— Start of Data shown —

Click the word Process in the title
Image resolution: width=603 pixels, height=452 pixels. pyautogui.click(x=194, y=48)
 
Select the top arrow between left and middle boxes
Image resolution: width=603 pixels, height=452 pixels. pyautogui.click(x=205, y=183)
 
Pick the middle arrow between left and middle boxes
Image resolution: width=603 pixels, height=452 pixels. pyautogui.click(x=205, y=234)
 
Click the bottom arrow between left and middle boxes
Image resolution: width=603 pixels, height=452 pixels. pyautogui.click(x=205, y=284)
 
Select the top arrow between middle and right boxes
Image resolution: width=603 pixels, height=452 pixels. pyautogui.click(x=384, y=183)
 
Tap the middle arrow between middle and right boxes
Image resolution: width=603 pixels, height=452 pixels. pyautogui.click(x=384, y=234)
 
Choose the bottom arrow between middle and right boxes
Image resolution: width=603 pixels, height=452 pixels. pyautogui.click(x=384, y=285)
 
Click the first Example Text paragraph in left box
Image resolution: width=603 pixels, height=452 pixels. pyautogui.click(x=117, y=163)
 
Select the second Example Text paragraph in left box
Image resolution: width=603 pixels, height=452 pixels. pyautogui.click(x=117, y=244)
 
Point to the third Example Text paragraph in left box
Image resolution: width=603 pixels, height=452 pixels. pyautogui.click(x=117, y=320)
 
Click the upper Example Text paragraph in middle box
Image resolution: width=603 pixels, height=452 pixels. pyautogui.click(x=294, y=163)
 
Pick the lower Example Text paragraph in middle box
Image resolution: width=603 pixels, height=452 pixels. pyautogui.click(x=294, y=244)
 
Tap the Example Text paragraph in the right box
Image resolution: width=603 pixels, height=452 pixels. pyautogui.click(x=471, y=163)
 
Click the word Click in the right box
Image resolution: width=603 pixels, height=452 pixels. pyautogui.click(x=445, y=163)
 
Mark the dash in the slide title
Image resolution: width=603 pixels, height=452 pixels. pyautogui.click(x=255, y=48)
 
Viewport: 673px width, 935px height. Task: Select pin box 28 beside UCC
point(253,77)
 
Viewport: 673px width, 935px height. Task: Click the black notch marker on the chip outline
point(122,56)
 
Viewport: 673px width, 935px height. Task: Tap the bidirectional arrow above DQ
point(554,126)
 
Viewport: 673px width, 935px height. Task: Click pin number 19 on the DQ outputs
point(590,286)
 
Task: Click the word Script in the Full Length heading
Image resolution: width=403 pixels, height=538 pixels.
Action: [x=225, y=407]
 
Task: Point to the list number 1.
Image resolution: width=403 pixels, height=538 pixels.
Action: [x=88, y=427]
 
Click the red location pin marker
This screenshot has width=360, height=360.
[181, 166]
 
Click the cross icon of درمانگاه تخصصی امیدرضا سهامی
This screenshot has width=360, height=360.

— End of Data shown —

Reproduce the lines above, substituting "connector" for each occurrence of "arrow" and leaving everything else unchanged.

> **Correct output**:
Click the word Process in the title
Image resolution: width=603 pixels, height=452 pixels. pyautogui.click(x=194, y=48)
 
Select the top connector between left and middle boxes
Image resolution: width=603 pixels, height=452 pixels. pyautogui.click(x=205, y=183)
 
Pick the middle connector between left and middle boxes
Image resolution: width=603 pixels, height=452 pixels. pyautogui.click(x=205, y=234)
 
Click the bottom connector between left and middle boxes
Image resolution: width=603 pixels, height=452 pixels. pyautogui.click(x=205, y=284)
 
Select the top connector between middle and right boxes
Image resolution: width=603 pixels, height=452 pixels. pyautogui.click(x=384, y=183)
 
Tap the middle connector between middle and right boxes
Image resolution: width=603 pixels, height=452 pixels. pyautogui.click(x=384, y=234)
 
Choose the bottom connector between middle and right boxes
Image resolution: width=603 pixels, height=452 pixels. pyautogui.click(x=384, y=285)
 
Click the first Example Text paragraph in left box
Image resolution: width=603 pixels, height=452 pixels. pyautogui.click(x=117, y=163)
 
Select the second Example Text paragraph in left box
Image resolution: width=603 pixels, height=452 pixels. pyautogui.click(x=117, y=244)
 
Point to the third Example Text paragraph in left box
Image resolution: width=603 pixels, height=452 pixels. pyautogui.click(x=117, y=320)
 
Click the upper Example Text paragraph in middle box
Image resolution: width=603 pixels, height=452 pixels. pyautogui.click(x=294, y=163)
 
Pick the lower Example Text paragraph in middle box
Image resolution: width=603 pixels, height=452 pixels. pyautogui.click(x=294, y=244)
 
Tap the Example Text paragraph in the right box
Image resolution: width=603 pixels, height=452 pixels. pyautogui.click(x=471, y=163)
 
Click the word Click in the right box
Image resolution: width=603 pixels, height=452 pixels. pyautogui.click(x=445, y=163)
 
Mark the dash in the slide title
Image resolution: width=603 pixels, height=452 pixels. pyautogui.click(x=255, y=48)
 
Viewport: 673px width, 935px height. Task: Select pin box 28 beside UCC
point(253,77)
 
Viewport: 673px width, 935px height. Task: Click the black notch marker on the chip outline
point(122,56)
 
Viewport: 673px width, 935px height. Task: Tap the bidirectional connector above DQ
point(554,126)
 
Viewport: 673px width, 935px height. Task: Click pin number 19 on the DQ outputs
point(590,286)
 
Task: Click the word Script in the Full Length heading
Image resolution: width=403 pixels, height=538 pixels.
Action: [x=225, y=407]
 
Task: Point to the list number 1.
Image resolution: width=403 pixels, height=538 pixels.
Action: [x=88, y=427]
 
Click the red location pin marker
This screenshot has width=360, height=360.
[181, 166]
 
Click the cross icon of درمانگاه تخصصی امیدرضا سهامی
This screenshot has width=360, height=360.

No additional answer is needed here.